Some wine chemistry basics: Polyphenols are a type of aromatic compound found in the various parts of plants; wines get a lot of their flavor (and, for reds, their antioxidant properties) from a subset of these compounds known as flavonoids. (You’re thinking: How old was the scientist who came up with this name — ten? Actually, the flavo- part has nothing to do with flavor, but rather with the color yellow: many flavonoids are plant pigments.) The ones we’re most concerned with here are tannins, present in grape skins, seeds, and stems. Red wines, unlike white, are fermented with the skins and seeds left in, and red grape varieties are higher in tannins than the white ones to begin with, so there’re considerably more tannins in reds than in whites. If you’ve ever sipped a red wine and gotten a puckery feeling, that’s tannin reacting with the protein in your saliva — it’s the same effect that gives an oversteeped cup of tea its astringent quality.
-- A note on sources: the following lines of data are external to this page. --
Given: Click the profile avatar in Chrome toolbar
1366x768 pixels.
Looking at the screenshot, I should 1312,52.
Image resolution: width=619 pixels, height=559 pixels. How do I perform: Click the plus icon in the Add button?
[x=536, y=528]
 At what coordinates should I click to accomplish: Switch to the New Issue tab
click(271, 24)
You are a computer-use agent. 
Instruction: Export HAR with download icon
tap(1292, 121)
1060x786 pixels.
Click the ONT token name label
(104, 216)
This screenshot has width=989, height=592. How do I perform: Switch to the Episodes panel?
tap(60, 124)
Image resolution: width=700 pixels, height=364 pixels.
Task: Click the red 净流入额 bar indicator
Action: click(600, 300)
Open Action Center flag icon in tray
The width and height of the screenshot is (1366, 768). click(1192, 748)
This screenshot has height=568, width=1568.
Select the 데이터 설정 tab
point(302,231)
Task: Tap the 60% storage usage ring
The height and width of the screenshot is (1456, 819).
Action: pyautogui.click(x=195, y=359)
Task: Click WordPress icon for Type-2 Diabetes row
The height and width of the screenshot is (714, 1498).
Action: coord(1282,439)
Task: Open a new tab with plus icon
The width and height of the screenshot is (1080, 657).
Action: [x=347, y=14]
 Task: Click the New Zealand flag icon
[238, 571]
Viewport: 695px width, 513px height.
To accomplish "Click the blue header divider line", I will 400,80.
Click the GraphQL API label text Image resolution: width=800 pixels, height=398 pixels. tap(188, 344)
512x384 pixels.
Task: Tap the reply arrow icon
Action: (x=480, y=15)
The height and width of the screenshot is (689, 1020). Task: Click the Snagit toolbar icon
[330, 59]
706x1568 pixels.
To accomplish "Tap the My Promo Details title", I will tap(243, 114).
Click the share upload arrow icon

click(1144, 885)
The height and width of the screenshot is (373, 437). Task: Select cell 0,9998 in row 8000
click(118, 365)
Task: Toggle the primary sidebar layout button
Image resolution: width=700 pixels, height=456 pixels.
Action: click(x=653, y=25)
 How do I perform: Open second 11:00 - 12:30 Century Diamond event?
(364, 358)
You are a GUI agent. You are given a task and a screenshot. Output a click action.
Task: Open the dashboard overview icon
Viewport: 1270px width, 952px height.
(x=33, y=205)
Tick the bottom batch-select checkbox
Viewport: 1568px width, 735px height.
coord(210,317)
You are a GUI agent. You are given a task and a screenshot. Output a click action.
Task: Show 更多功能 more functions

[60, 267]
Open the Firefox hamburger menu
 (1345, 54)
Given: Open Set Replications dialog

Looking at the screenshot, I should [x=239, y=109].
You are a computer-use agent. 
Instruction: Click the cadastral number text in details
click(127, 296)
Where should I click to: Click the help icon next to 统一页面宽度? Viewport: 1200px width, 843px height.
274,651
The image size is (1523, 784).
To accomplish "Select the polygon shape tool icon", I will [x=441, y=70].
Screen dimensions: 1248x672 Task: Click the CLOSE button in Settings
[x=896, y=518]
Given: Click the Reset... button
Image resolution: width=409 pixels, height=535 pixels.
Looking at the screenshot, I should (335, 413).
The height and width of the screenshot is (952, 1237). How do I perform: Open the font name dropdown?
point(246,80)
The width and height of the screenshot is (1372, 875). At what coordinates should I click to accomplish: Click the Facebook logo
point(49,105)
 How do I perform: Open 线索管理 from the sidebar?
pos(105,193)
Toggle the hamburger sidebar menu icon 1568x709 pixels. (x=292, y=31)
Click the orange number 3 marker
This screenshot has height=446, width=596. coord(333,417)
Much of the way a wine smells and tastes is the result of the ongoing interaction between flavonoids and oxygen. Tannins are natural preservatives (they’re used in tanning animal hides), and so wines with higher tannin content can be designed for the long haul: given plenty of time to age, tannins can oxidize gradually to create a richness of flavor generally unobtainable in the younger stuff. Conversely, most white wines go bad after maybe a decade.

When planning to drink a relatively tannic wine while it’s still young — a cabernet sauvignon, a Bordeaux, a merlot — you might think about letting it breathe, to dial back those tannins a bit. Simply opening the bottle a few minutes before serving won’t cut it, as not enough oxygen gets into the act. What you really want to do is pour it into a decanter and let it stand for maybe half an hour, if you can manage it. And decanting older wines has the added benefit of screening out any sediment, which looks grubby and tastes lousy. There are plenty of less tannic reds that don’t need to breathe, though (pinot noirs, burgundies, Beaujolais), and really old wines won’t benefit from aeration at all — their flavors start fading rapidly upon exposure to air, so drink up right away. A few dry white wines taste better with a little aeration, but mainly you just want to leave whites in the bottle and let them keep cold.

OK, OK, the glasses. While it’s undeniable that a lot of the different-glasses-for-different-wines shtick is really about visual appeal, ceremony, etc, and that a good wine will likely taste just fine served in a jelly jar, it’s also true that the various glass shapes have evolved with an eye toward the liquid-to-oxygen interface issues discussed above. If you’re looking to upgrade your wine-drinking experience and you’ve got the shelf space to spare, keeping a few basic models around couldn’t hurt. For most reds, you want a largish, balloon-shaped glass: the girth maximizes the surface area of wine exposed to the air, and it’s easy to swirl the contents around and savor the bouquet (if you go in for such things); a narrower mouth concentrates said aroma toward the nose. Since aeration isn’t much of an issue for whites, they go in a smaller glass, which helps retain the chill. Throw in some champagne flutes (or newer juice-style champagne glasses, if you’re a modernist), and you’re set. You can get much, much more elaborate with the specialized stemware if you want, of course, but don’t expect the nonsnobs to notice or care.